Todd’s Tech Report: September 24, 2014

Todd Hansen
Seeing Around Corners
3 min readSep 24, 2014

Instadisturbing. WTF?

What’s going on?

One big reason not to put pictures of your kid on Instagram #tinderisok. People be stealin’ baby pics, man, and reposting them anonymously for a little “baby roleplaying” (see pic comments). Good god. Not the darkest corner of the web, but clearly left-field shit, that’s over the fence, out to pasture and closer to Mordor. Past the Eye of Sauron, some are creating entire fake families and even fake adoption agencies – where they take picture requests. Shut it down!

Why does it matter?

Put the lotion in the basket, man, this shit is creepy. There’s a place for this. Like on Babynames.com via a message board called “Fantasy Families”. All fine and good – have at it. But stealing someone’s baby picture so, “mees cwan pwetent I pweety.” Fuck me. Get a job. Get out of the house. Go bowling. Learn to swallow swords. LARP. Anything but trolling Instagram to fill a void in your life.

HBO To-Go

What’s going on?

Cord-cutters rejoice! HBO may hop off the cable caliphate and join the unwashed masses. Murmurs abound that they may take their game on the direct-to-customer train, leaving cable in the dust for a more direct and personal relationship with their lord and savior, the modern customer.

Why does it matter?

It cuts out the middleman. No more indulgences to be paid for access to the higher-power. Sans cable providers, HBO is free to fly on its own wings. Unhinged from the bastions of the cable-damned. Netflix, beware, they are coming for you – along with four horsemen and Kirk Cameron.

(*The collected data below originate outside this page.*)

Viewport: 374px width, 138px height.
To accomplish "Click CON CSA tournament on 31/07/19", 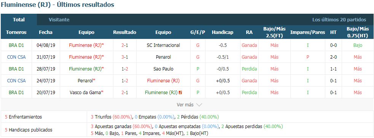I will pyautogui.click(x=16, y=57).
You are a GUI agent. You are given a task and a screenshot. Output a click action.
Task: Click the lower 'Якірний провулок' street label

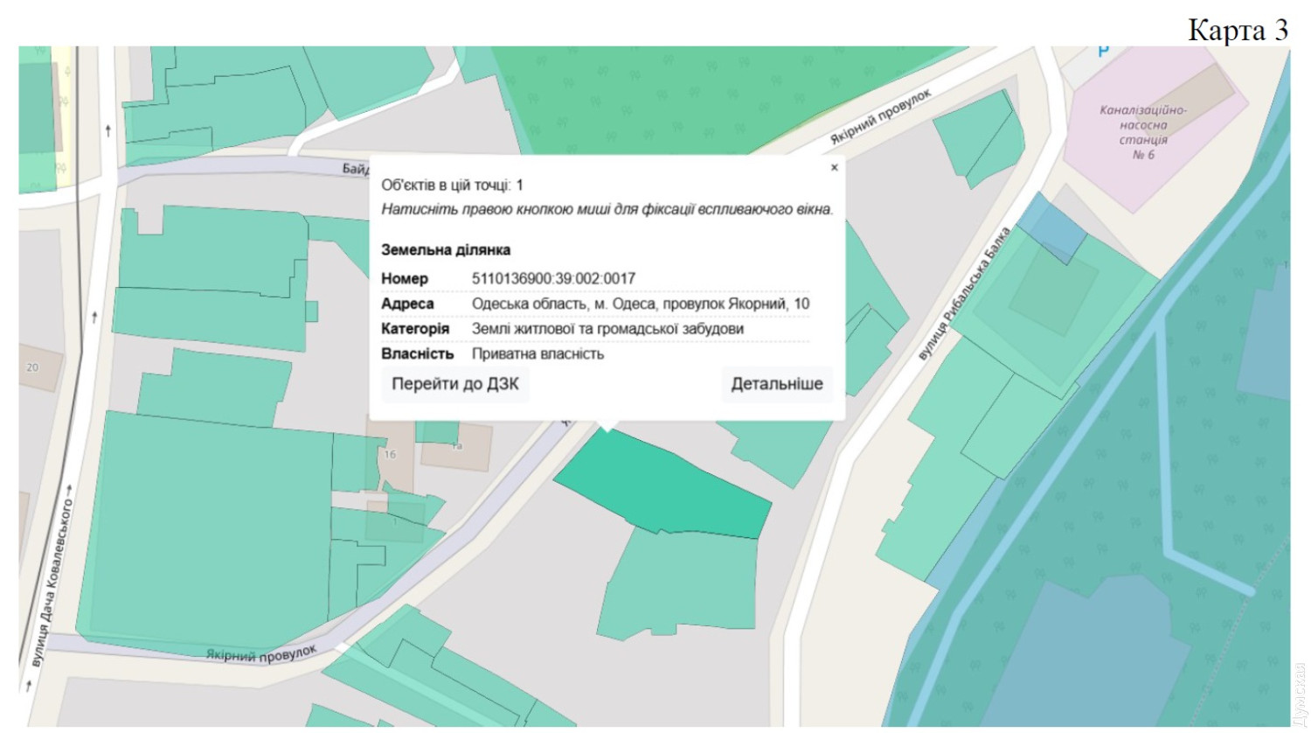[260, 654]
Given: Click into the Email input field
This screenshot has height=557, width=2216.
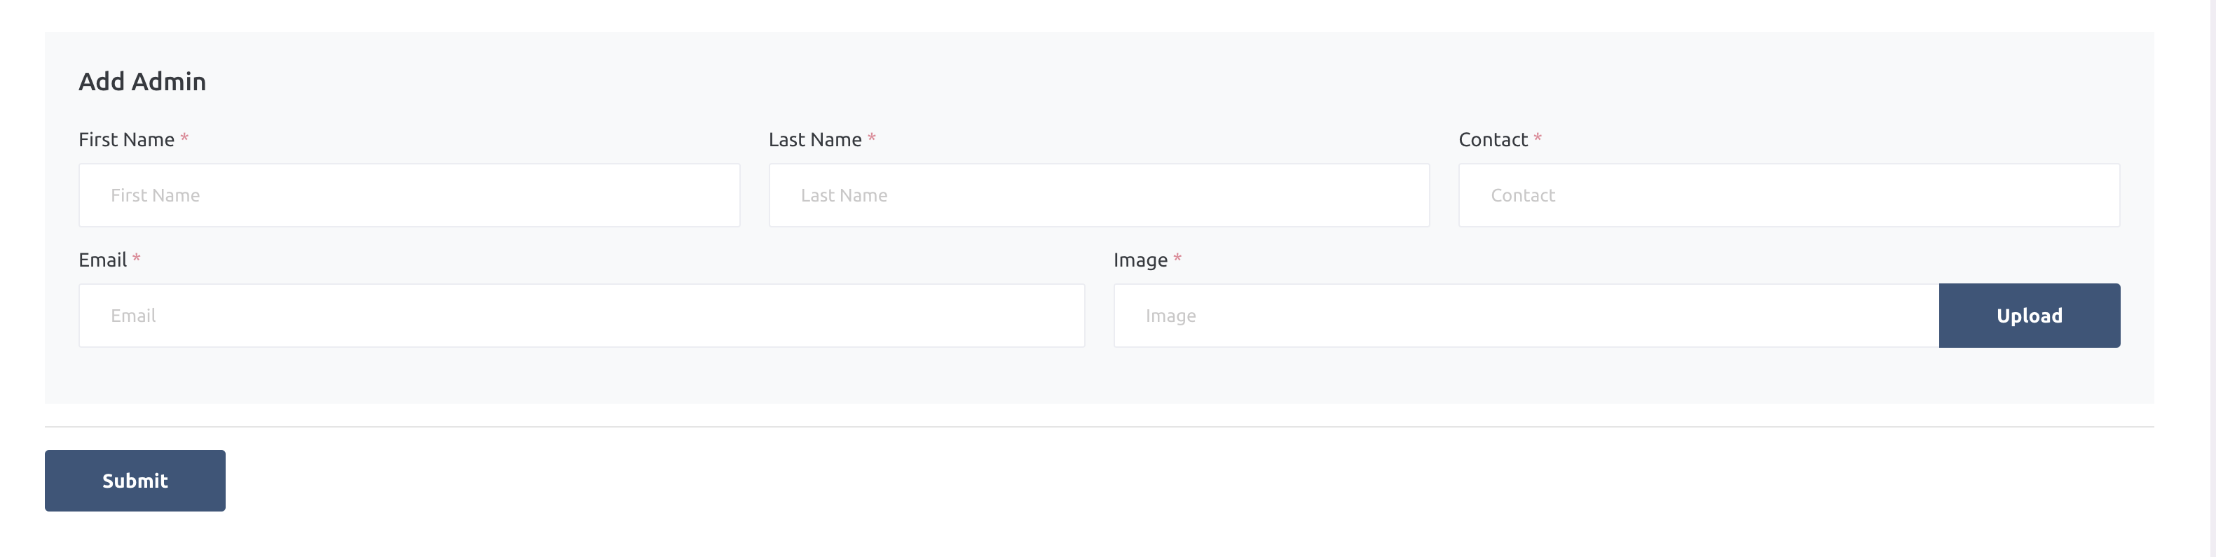Looking at the screenshot, I should (x=581, y=315).

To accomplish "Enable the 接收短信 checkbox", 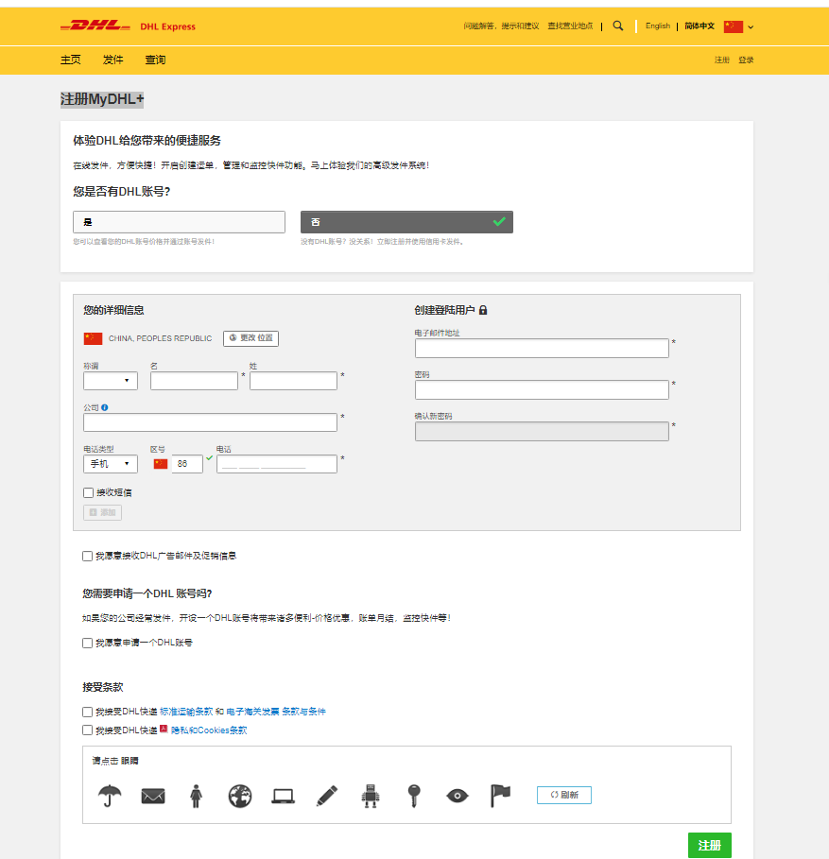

https://www.youtube.com/watch?v=XMKQbqnXXhQ

Silent Robot Cheetahs

What’s going on?

Speaking of cutting cords, the brainiac zone over at MIT have released the hounds! More specifically, a tetherless robotic cheetah that can run and jump. Heads up ISIS, this thing is hangry. Yeah, right. But we’re getting closer to a pack of wireless barbarian killers.

Why does it matter?

Past versions of this were bulky, gas powered and/or required some kind of wire tether to operate. MIT has come a long way. This thing can bound along at 30mph and jump over one-foot obstacles. Right, not the super robot army of jet-powered laser ferrets we were promised; but in short order, these may accompany our men and women in arms during their next engagement with a large-scale domestic protest.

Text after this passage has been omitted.